U.S. retailers are in for a much better year as the economy improves, but stubborn unemployment and high consumer debt levels will limit the extent of the recovery, industry experts said on Monday.

Moody's Economy.com Chief Economist Mark Zandi said the economy's improvement would pick up speed this year. He forecast that sales for the 2010 holiday season would rise 3 percent to 4 percent from 2009.

We're going to be pleasantly surprised by Christmas 2010, Zandi said at a National Retail Federation conference in New York.

But an unemployment rate that appears stuck at around 10 percent has some chief executives concerned about the recovery's long-term prospects, despite optimism that consumer spending turned a corner after retailers last week reported December sales above expectations.

The big negative is the high level of unemployment and we don't see it getting better in the near term, Macy's Inc Chief Executive Terry Lundgren told Reuters on the margins of the conference.

The environment remains challenging with consumers cautious, one CEO said.

It's not a need-driven business, it's a want-driven business, Liz Claiborne CEO William McComb told Reuters.

The current environment has made it tougher to hit the consumer's 'want' button.

U.S. retail sales in November and December 2009 rose 1.7 percent, according to ShopperTrak. ShopperTrak, whose data exclude online sales, had forecast sales would rise 1.6 percent.

Pent up demand and a better economic environment are paving the way for U.S. retail sales to keep improving in 2010, said ShopperTrak co-founder Bill Martin.

The consumer has been in hiding and can't wait to get out there, Martin told Reuters in an interview.

Martin said the first few days of 2010 were promising, although he cautioned that sales had a long way to go to catch up to the pre-recession levels of 2006 and 2007.

——————

Required actions
1 > In the article on the 2010 retail outlook, how much did Mark Zandi forecast sales for the 2010 holiday season would rise from 2009?
2 > Continue the article on the 2010 retail outlook from its final sentence.

Excerpted data
——————

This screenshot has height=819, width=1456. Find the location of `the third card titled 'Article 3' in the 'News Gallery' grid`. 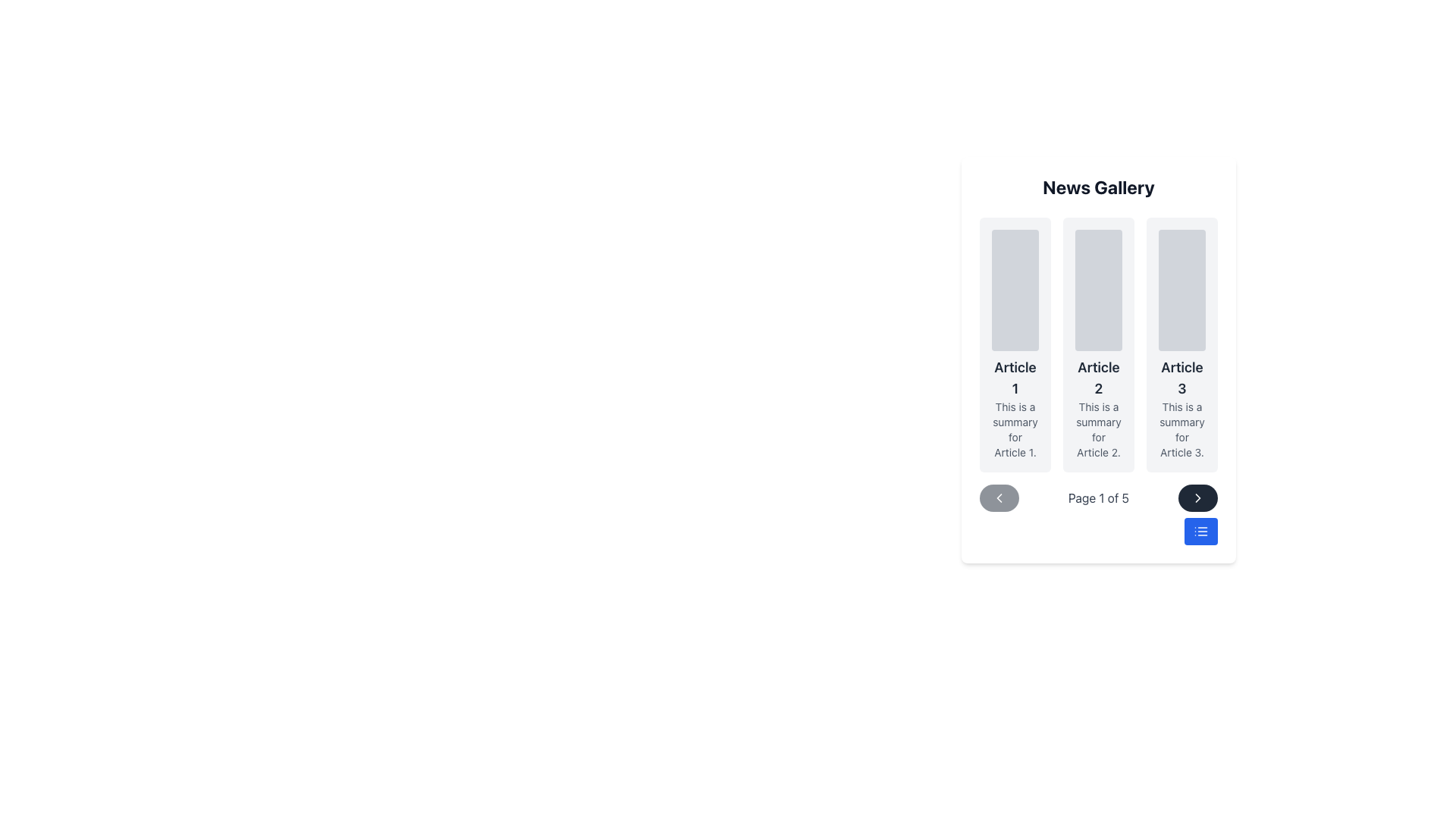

——————

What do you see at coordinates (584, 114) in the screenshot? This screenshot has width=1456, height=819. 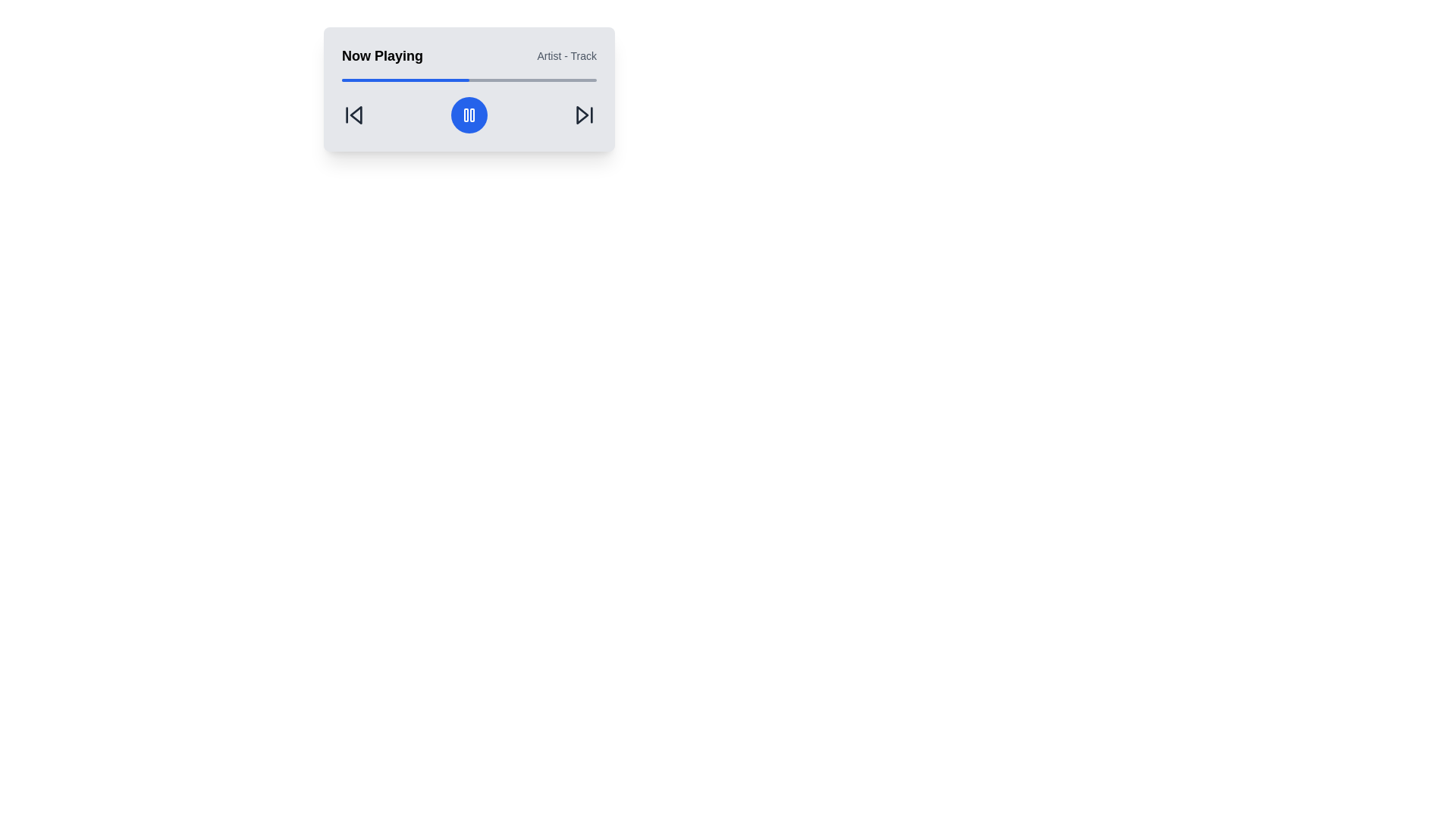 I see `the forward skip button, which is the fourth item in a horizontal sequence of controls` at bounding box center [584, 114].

——————

Numbered responses
1 > 3 percent to 4 percent

2 >
ShopperTrak said December sales were up 3.8 percent as shopper spending in the days immediately before and after Christmas made up for lost sales during the December 19 winter storm that battered the U.S. Eastern seaboard and kept shoppers at home.

The U.S. government is set to release December retail sales data on Thursday.

Zandi predicted that improving sales trends in 2010 would prompt U.S. retailers to begin hiring more employees.

LOWER DEBT FIRST

Zandi called the 65 percent ratio of U.S. debt to gross domestic product barely manageable and said it could threaten economic health and curb consumer spending in the long term.

A value-added tax on consumer goods is the most efficient way for the government to raise money, Zandi said, but conceded that could hurt retailers.

Pick your poison, Zandi said, predicting there would eventually be a VAT tax in the United States, as in most other advanced economies.

Zandi said consumers have a lot of debt to pay down before they can ramp up shopping and banks are willing to lend again.

Most of the drag of the credit crunch is now, he said. Once consumers deleverage in two years, spending will pick up.

In the meantime, Zandi said U.S. retailers would have to sell more products to emerging markets to sustain their growth.